*** Opening of Exercise data ***

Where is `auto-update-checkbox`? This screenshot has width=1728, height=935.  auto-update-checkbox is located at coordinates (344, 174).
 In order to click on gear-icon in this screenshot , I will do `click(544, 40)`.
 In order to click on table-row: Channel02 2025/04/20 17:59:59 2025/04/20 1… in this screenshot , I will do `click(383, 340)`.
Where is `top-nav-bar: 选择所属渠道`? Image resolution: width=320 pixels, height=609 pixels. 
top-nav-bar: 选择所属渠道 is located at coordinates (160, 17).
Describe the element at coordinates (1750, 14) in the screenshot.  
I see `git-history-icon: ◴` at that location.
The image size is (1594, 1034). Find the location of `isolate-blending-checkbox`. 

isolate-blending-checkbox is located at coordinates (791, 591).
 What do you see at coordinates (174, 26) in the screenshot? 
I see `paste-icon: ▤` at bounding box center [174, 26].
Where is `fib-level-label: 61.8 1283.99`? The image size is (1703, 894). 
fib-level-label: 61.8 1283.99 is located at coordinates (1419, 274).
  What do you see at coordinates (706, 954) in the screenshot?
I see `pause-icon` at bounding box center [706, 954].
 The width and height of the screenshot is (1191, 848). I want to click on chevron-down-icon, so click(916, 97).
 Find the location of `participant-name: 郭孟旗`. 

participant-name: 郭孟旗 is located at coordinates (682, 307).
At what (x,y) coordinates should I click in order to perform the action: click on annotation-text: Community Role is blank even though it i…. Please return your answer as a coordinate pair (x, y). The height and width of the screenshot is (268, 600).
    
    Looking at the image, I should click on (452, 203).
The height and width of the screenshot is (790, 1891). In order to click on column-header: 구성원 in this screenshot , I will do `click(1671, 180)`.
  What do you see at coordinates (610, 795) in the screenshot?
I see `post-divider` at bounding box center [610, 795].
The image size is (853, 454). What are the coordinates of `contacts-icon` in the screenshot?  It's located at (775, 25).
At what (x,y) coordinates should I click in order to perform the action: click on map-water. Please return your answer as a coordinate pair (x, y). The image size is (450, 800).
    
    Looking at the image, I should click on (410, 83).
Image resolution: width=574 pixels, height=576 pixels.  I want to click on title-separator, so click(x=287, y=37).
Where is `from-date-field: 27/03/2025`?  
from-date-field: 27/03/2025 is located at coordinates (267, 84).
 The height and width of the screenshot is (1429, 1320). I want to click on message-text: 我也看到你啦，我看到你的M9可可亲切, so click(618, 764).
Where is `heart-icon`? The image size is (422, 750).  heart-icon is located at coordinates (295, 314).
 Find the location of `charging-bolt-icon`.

*** Close of Exercise data ***

- [What needs to be done]: Reproduce the entries above word for word, starting with the very first line and going on through the line that contains "center [174, 26].", with both ends included.

- [Exercise output]:
Where is `auto-update-checkbox`? This screenshot has width=1728, height=935.  auto-update-checkbox is located at coordinates (344, 174).
 In order to click on gear-icon in this screenshot , I will do `click(544, 40)`.
 In order to click on table-row: Channel02 2025/04/20 17:59:59 2025/04/20 1… in this screenshot , I will do `click(383, 340)`.
Where is `top-nav-bar: 选择所属渠道`? Image resolution: width=320 pixels, height=609 pixels. 
top-nav-bar: 选择所属渠道 is located at coordinates (160, 17).
Describe the element at coordinates (1750, 14) in the screenshot.  
I see `git-history-icon: ◴` at that location.
The image size is (1594, 1034). Find the location of `isolate-blending-checkbox`. 

isolate-blending-checkbox is located at coordinates (791, 591).
 What do you see at coordinates (174, 26) in the screenshot? 
I see `paste-icon: ▤` at bounding box center [174, 26].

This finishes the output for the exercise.